Each line of the data below that holds the word "agent" is to be reported in full.

[Data supplied]

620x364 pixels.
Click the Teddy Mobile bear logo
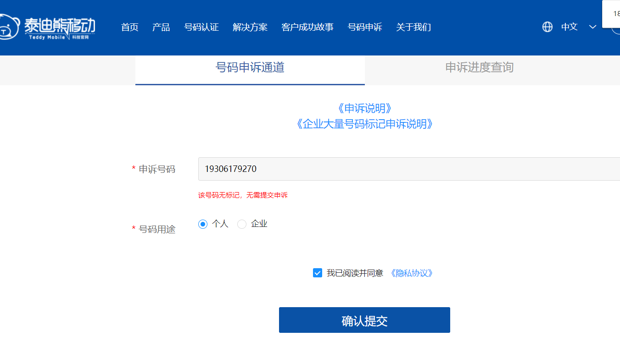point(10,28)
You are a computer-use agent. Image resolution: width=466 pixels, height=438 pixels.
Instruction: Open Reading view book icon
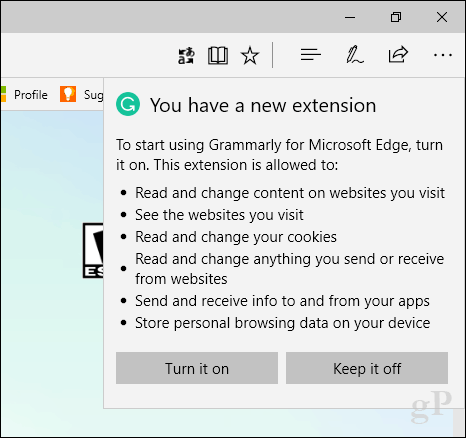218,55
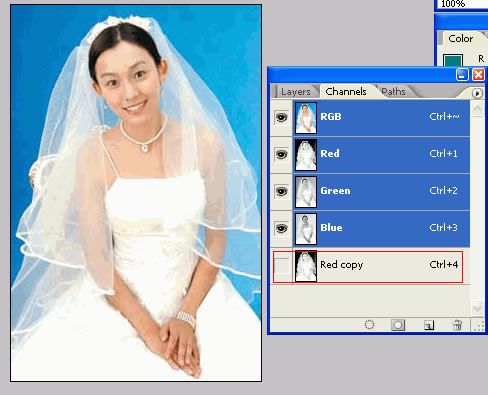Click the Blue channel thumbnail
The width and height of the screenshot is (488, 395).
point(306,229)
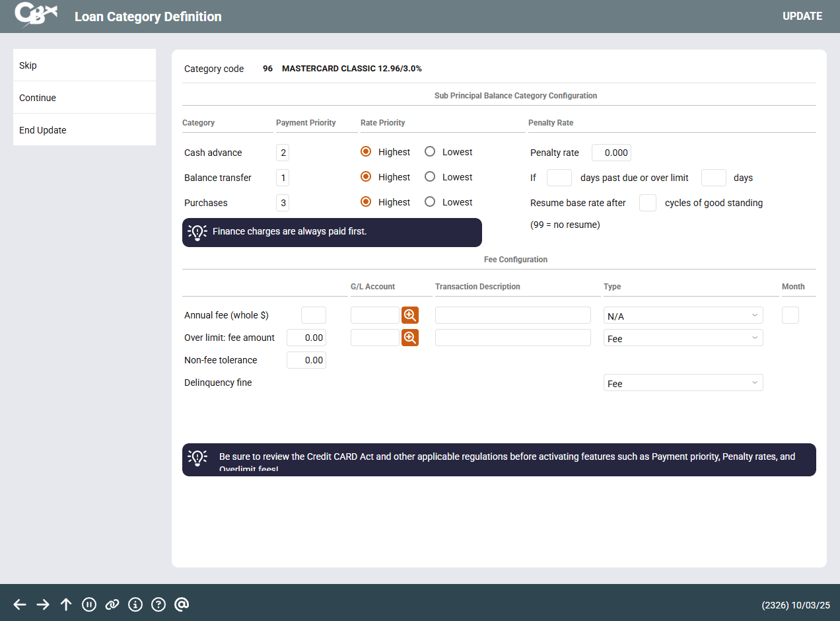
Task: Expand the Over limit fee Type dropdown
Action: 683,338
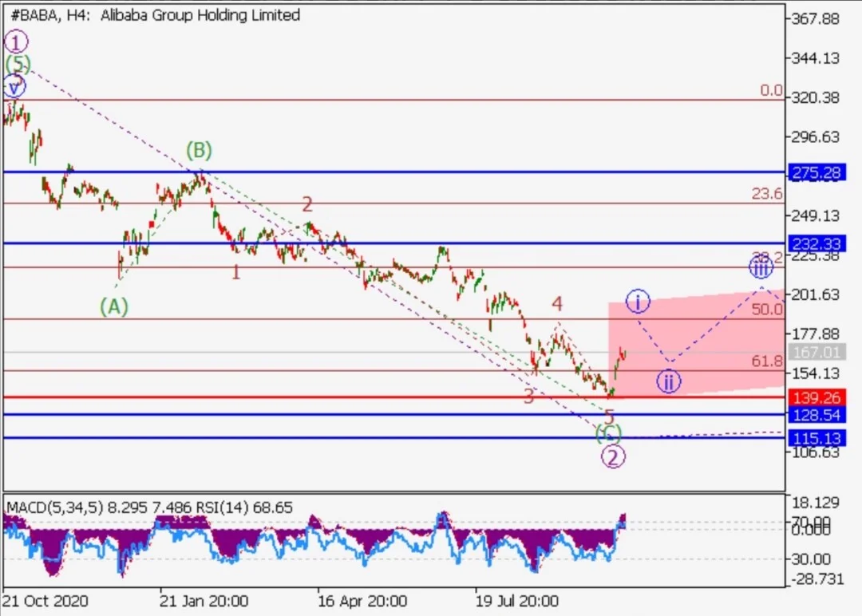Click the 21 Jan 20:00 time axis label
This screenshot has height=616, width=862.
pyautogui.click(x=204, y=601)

[/Data supplied]
[Data supplied]

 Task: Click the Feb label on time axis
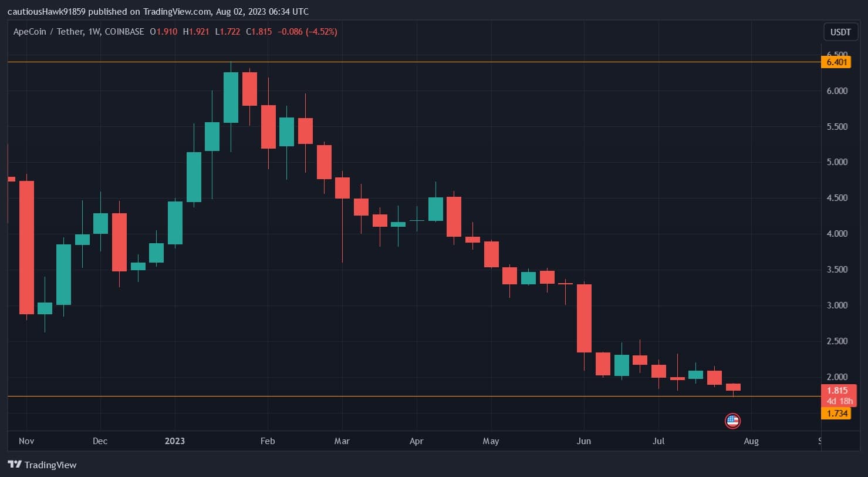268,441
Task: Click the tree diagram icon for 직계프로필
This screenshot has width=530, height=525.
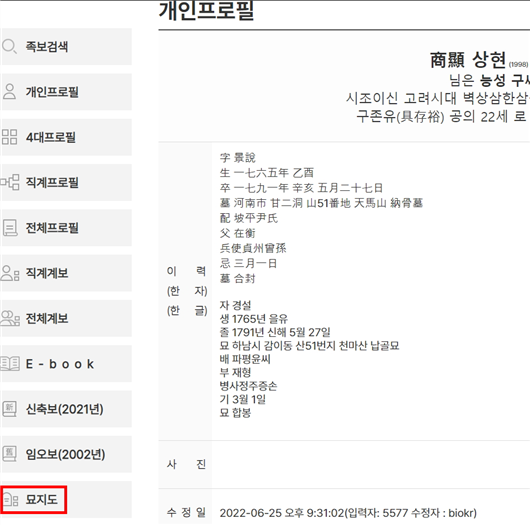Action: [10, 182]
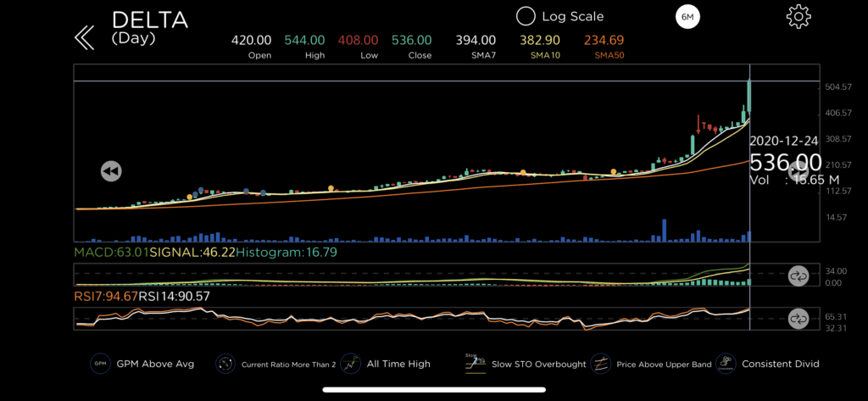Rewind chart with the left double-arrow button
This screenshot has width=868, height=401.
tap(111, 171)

[/Data supplied]
[Data supplied]

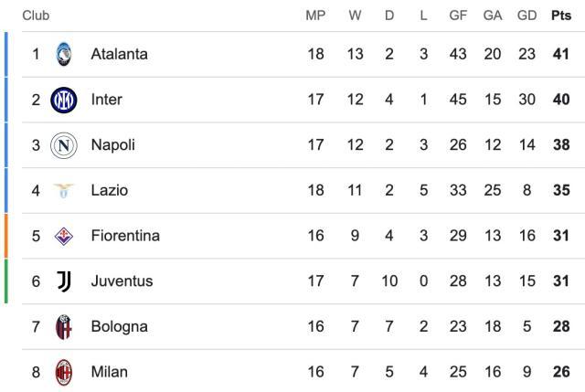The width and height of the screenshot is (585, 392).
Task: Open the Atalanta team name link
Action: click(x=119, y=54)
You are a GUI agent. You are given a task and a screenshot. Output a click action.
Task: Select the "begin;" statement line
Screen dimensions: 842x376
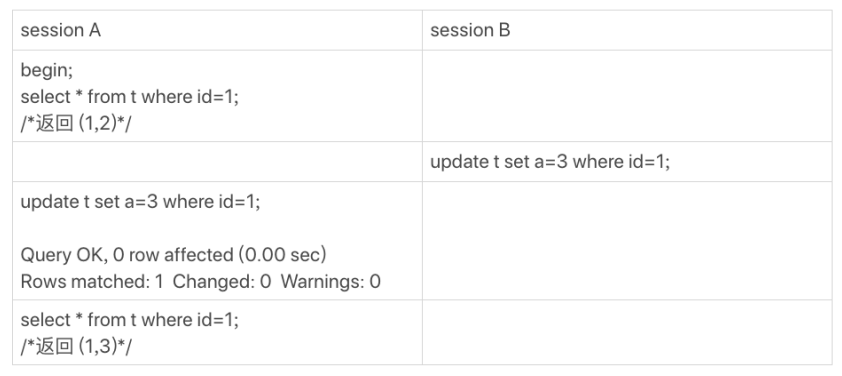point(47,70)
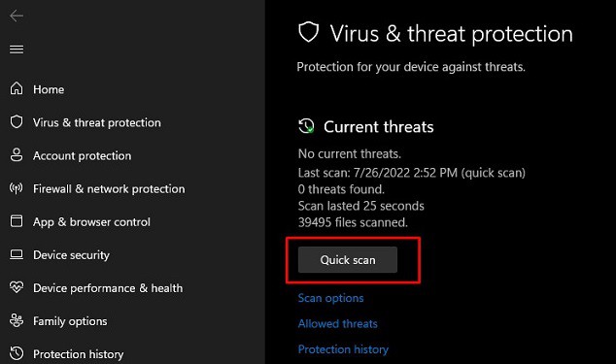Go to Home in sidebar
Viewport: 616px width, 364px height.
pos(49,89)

[/Data supplied]

- [Answer to the exercise]:
You are a computer-use agent. Image resolution: width=466 pixels, height=438 pixels.
You are a GUI agent. You are given a task and a screenshot. Output a click action.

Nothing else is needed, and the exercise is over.